The SEC is considering measures that could increase the investment options available to retail investors by relaxing the definition of accredited investors, and this is proving to be a contentious issue based on the continuing debate on the topic.

The measures being considered by the SEC are part of a concept paper, released in June, that explores ways to “simplify, harmonize and improve” the exemptions currently available to certain investors.

The concept paper was among the main topics of discussion at a Thursday meeting of the SEC’s Investor Advisory Council.

Among other things, the IAC advises the SEC on regulatory priorities, investor protection and investor confidence.

Jennifer Zepralka, chief of the Office of Small Business Policy of the SEC, said the accredited investor topic proved to be a “very popular comment topic” in the more than 150 comment letters received by the SEC in response to the concept paper.

The views expressed by commenters showed a lack of consensus, ranging from “don’t change anything” to “adjust for inflation” to “expand the accredited investors definition to include criteria not related to wealth,” Zepralka said at the IAC meeting.

Potentially more assets for advisors

For brokers and advisors, having more flexible accredited investor rules would mean having a bigger pool of investment products and strategies to offer retail investors who could qualify as accredited investors if the rules change.

However, state regulators have warned that relaxing the definition of accredited investors could end up hurting retail investors. Consumer advocates say the SEC’s actions could even lead to conditions like those that caused the U.S. stock market crashes of 1929 and 2008.

“The idea that these exemptions maintain investor protection is laughable.”
Tyler Gellasch
Healthy Markets Association

At the IAC meeting, SEC chairman Jay Clayton said it’s the regulator’s “obligation to explore whether we can reduce cost and complexity and increase opportunity for our Main Street investors.”

That includes giving Main Street investors access to professionally managed funds that invest in the private market on terms like those available to institutional investors, Clayton said.

Irresponsible or helpful?

At the lively debate at the IAC meeting, Barbara Roper, a member of the group and director of investor protection at the Consumer Federation of America, called the plans to ease accredited investor rules — without having the data to support why this should be done in the first place — “just beyond irresponsible.”

But Sara Hanks, CEO of CrowdCheck, which provides investment due diligence research, said expanding the definition of accredited investors will ensure “retail investors and employees [of companies with initial public offerings] are not excluded from opportunities.”

The SEC lets accredited investors participate in investment opportunities that are generally not available to non-accredited investors. These include investments in many private issuers and offerings by hedge funds, private equity funds and venture capital funds.
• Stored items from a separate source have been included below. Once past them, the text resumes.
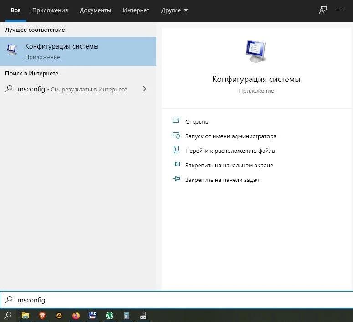This screenshot has height=322, width=353.
Task: Switch to the Приложения tab
Action: pos(50,10)
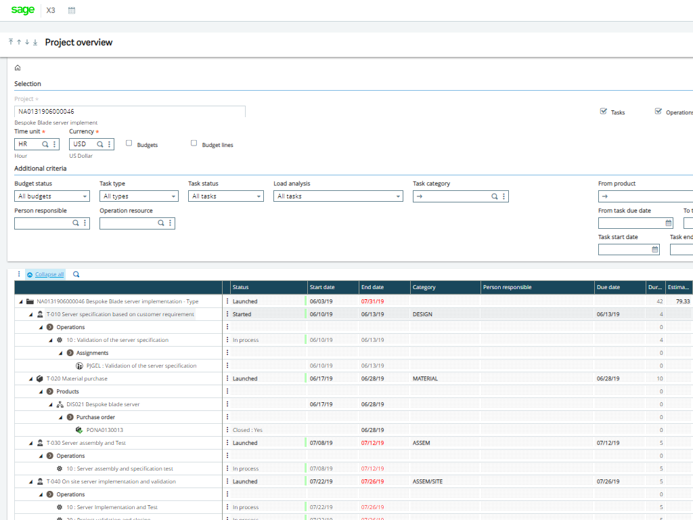
Task: Collapse the T-020 Material purchase tree node
Action: (31, 379)
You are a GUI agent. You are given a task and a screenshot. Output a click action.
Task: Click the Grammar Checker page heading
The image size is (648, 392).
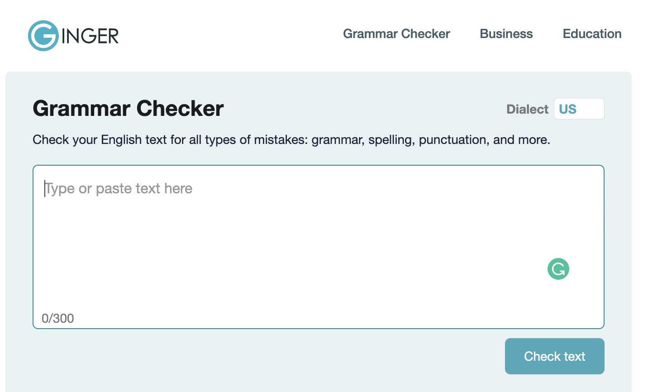[128, 108]
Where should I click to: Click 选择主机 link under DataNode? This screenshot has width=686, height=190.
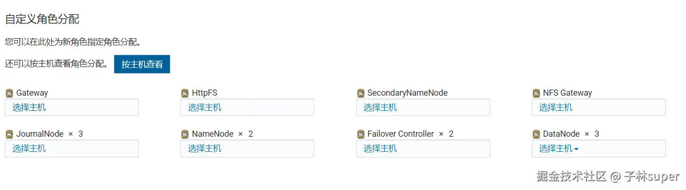tap(556, 149)
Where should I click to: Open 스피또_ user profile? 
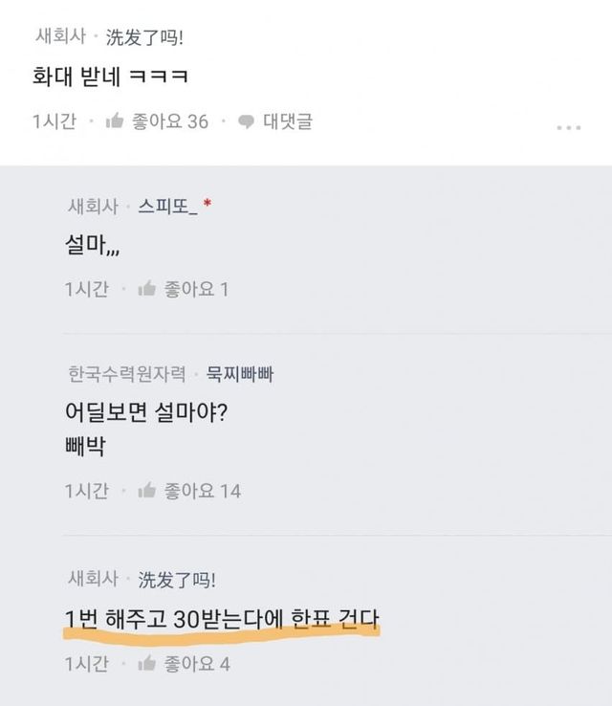(167, 207)
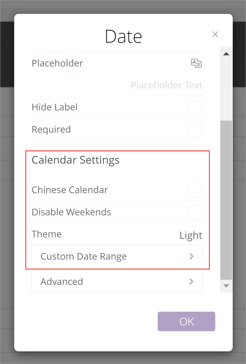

Under SEC rules, individuals are classified as accredited investors if:

  • Their income exceeds $200,000 in each of the two most recent years (or $300,000 in joint income with a person’s spouse) and they reasonably expect to reach the same income level in the current year;
  • Their net worth exceeds $1 million (individually or jointly with a spouse), excluding the value of their primary residence.

The accredited investor definition also includes — among others — banks; registered broker-dealers; insurance companies; registered investment companies; employee benefit plans under Erisa (if a bank, insurance company, or registered investment advisor makes the investment decisions, or if the plan has total assets in excess of $5 million) and a tax-exempt charitable organizations, corporations, or partnerships with assets in excess of $5 million.

The key questions the SEC is asking in the concept paper include:

  • Should we change the definition of accredited investor or retain the current definition?
  • Should we revise the financial thresholds requirements for natural persons to qualify as accredited investors and the list-based approach for entities to qualify?
  • Should we revise the accredited investor definition to let individuals qualify as accredited investors based on other measures of sophistication?

CrowdCheck’s Hanks suggested the current financial qualifications for accredited investors be kept but adjusted for inflation.

Other qualifying factors should be included in the accredited investor definition, such as individuals with securities designations and those who pass a specific test for private investors, according to Hanks.

Barbara Roper

Hanks also suggested allowing an “accredited by chaperone” category for individuals who rely on advisors who make decisions on their behalf and in their best interest.

However, Tyler Gellasch, executive director of the Healthy Markets Association, said “the idea that these exemptions [discussed in the SEC concept paper] maintain investor protection is laughable.”

Healthy Markets is an investor-focused group that aims to educate market participants and promote data-driven reforms.

“If the biggest and brightest investors aren’t getting the information … and returns they need, do we think the dentist from Toledo is going to do any better?” he asked.

Gellasch gave as examples the sophisticated investors and pension funds let down by the IPO of Peloton and the failed IPO of WeWork.

Peloton shares are currently trading below their IPO price, while WeWork’s plans for an IPO imploded in September.